§ **課題内容**
パーキンソン病の初期症状についての文章から、「以下にそれぞれ解説します。」から「この段階では、通常は振戦を経験している人だけが振戦に気づきます。」までのすべてを一字も変えずに引用せよ。

§ **読解文**
しかし、これらの症状は決して初期段階から起こるわけではありません。
そこで今回は、パーキンソン病の13の初期症状について解説します。
パーキンソン病の13の初期症状
結論から言えば、パーキンソン病の初期症状としては…
- 手や足などの振るえが起こる
- 歩くのが難くなる
- 字が変化する
- においに鈍感になる
- 睡眠障害が起こる
- バランスが悪くなる
- 運動が緩慢になる
- 表情が硬くなる
- 声が変化する
- 前かがみの姿勢になる
- 便秘になる
- 心理的症状が現れる
- 体重が減少する
…になります。
以下にそれぞれ解説します。
手や足などの振るえが起こる
パーキンソン病の初期症状で多いものに“手や足などの振るえ”があげられます。
この振戦は「安静時振戦」と呼ばれるもので、パーキンソン病の方自身がその部位を使用しようとすると震えが止まるという特徴があります。
振戦の部位ですが、手、足、あごなどで起こり、持続的な痙攣または震えが伴います。
パーキンソン病の安静時振戦は、最初に現れるときは非常に小さく微妙な震えの場合が多いようです。
この段階では、通常は振戦を経験している人だけが振戦に気づきます。
また、安静時振戦は、パーキンソン病が進行するにつれて徐々に悪化します。

§ **データセットの項目**
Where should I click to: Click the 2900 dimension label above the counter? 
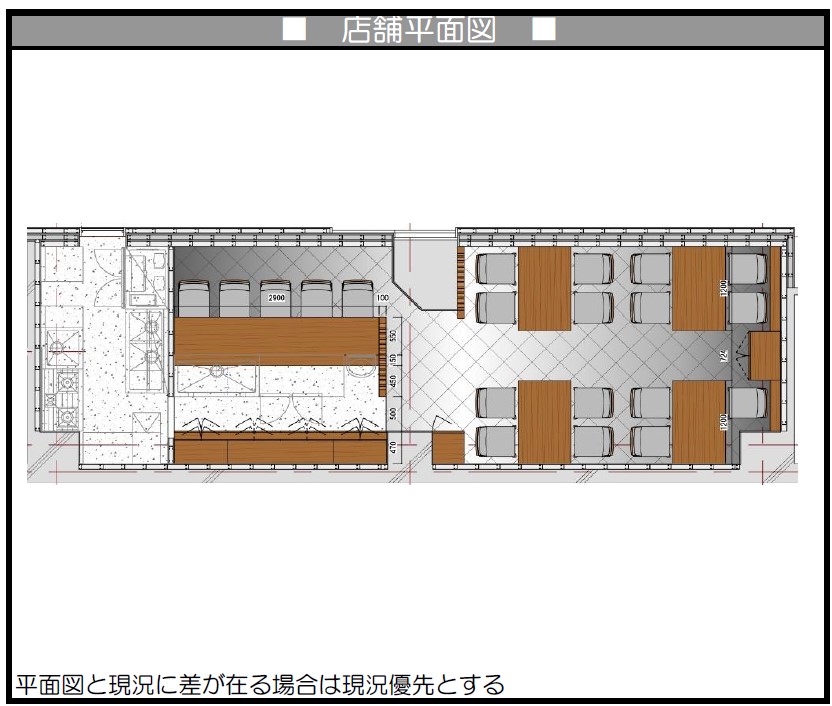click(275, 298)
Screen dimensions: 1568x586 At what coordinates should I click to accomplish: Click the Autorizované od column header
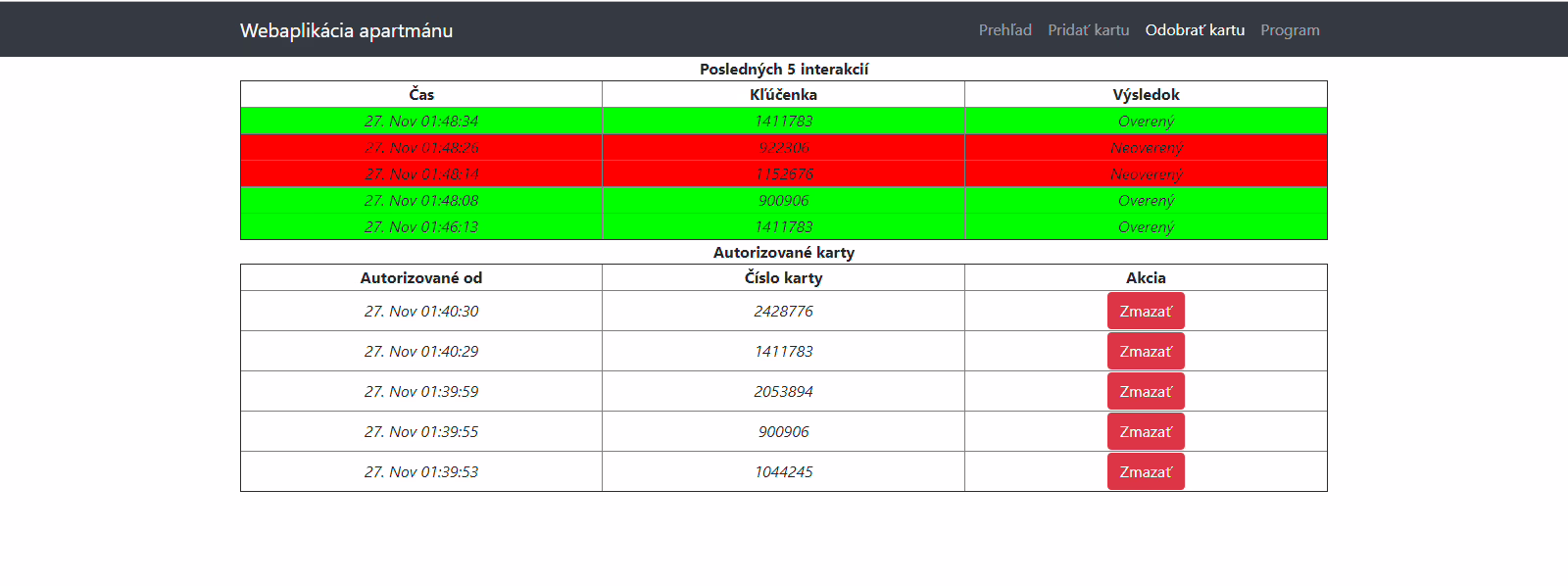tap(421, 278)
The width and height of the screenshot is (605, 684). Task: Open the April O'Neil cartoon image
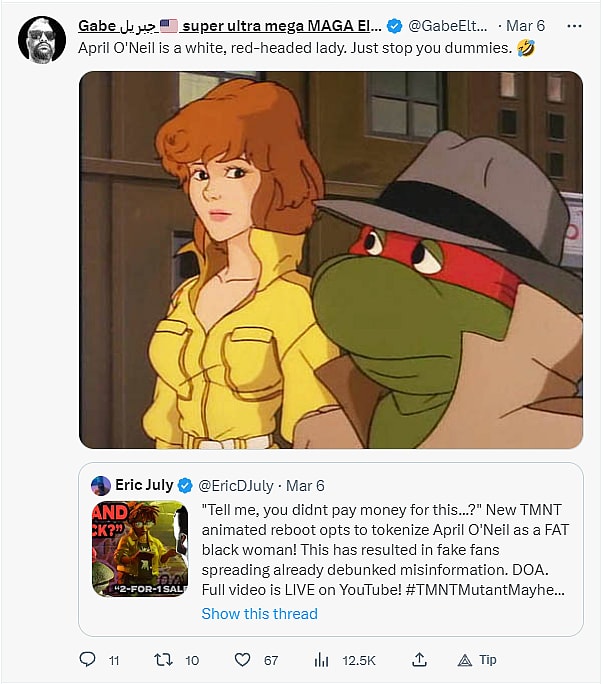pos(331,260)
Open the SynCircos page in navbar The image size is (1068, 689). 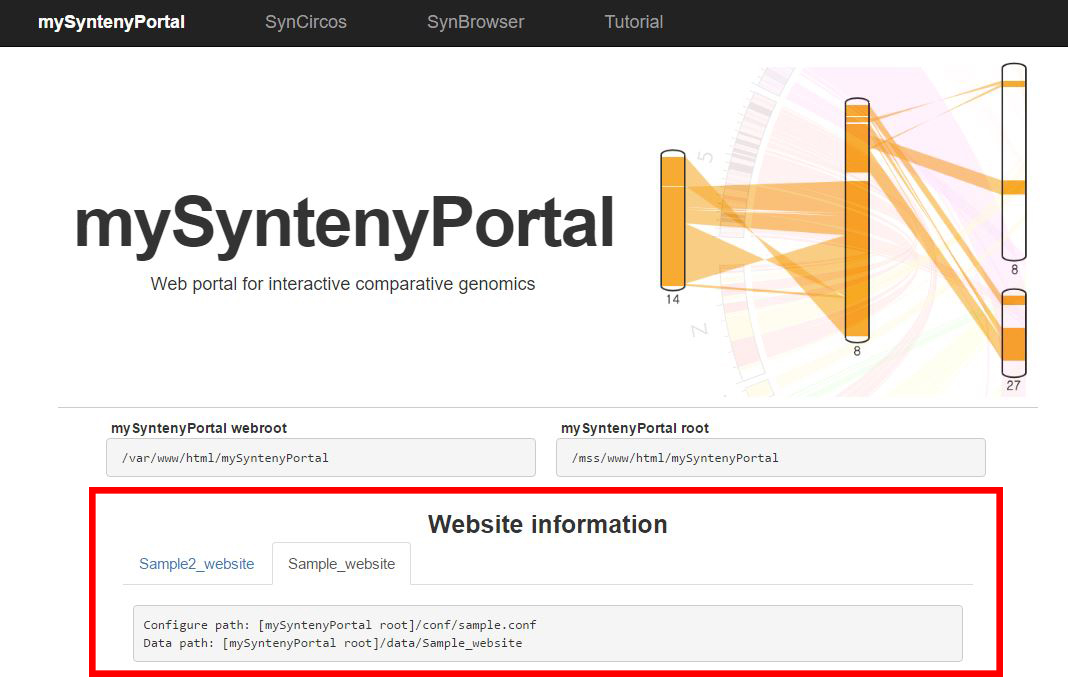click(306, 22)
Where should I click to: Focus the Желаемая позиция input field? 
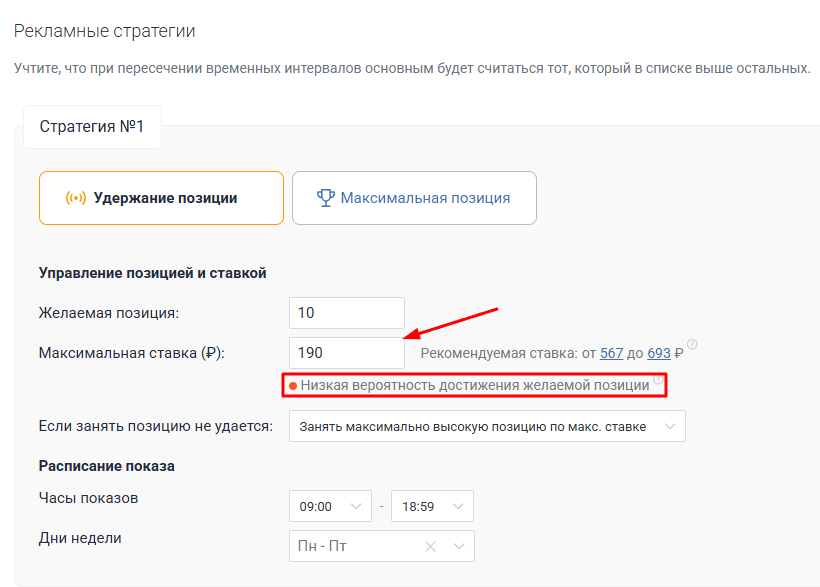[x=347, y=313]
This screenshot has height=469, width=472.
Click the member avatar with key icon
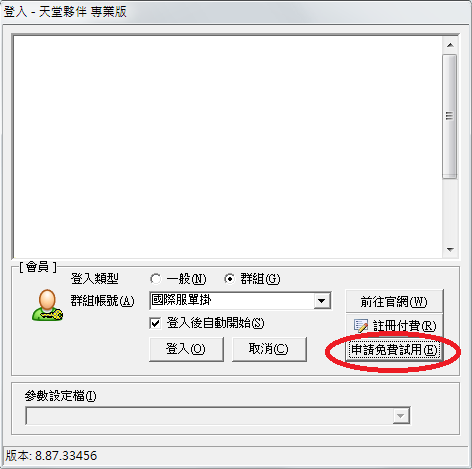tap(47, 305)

§ **記述解答**
以下にそれぞれ解説します。
手や足などの振るえが起こる
パーキンソン病の初期症状で多いものに“手や足などの振るえ”があげられます。
この振戦は「安静時振戦」と呼ばれるもので、パーキンソン病の方自身がその部位を使用しようとすると震えが止まるという特徴があります。
振戦の部位ですが、手、足、あごなどで起こり、持続的な痙攣または震えが伴います。
パーキンソン病の安静時振戦は、最初に現れるときは非常に小さく微妙な震えの場合が多いようです。
この段階では、通常は振戦を経験している人だけが振戦に気づきます。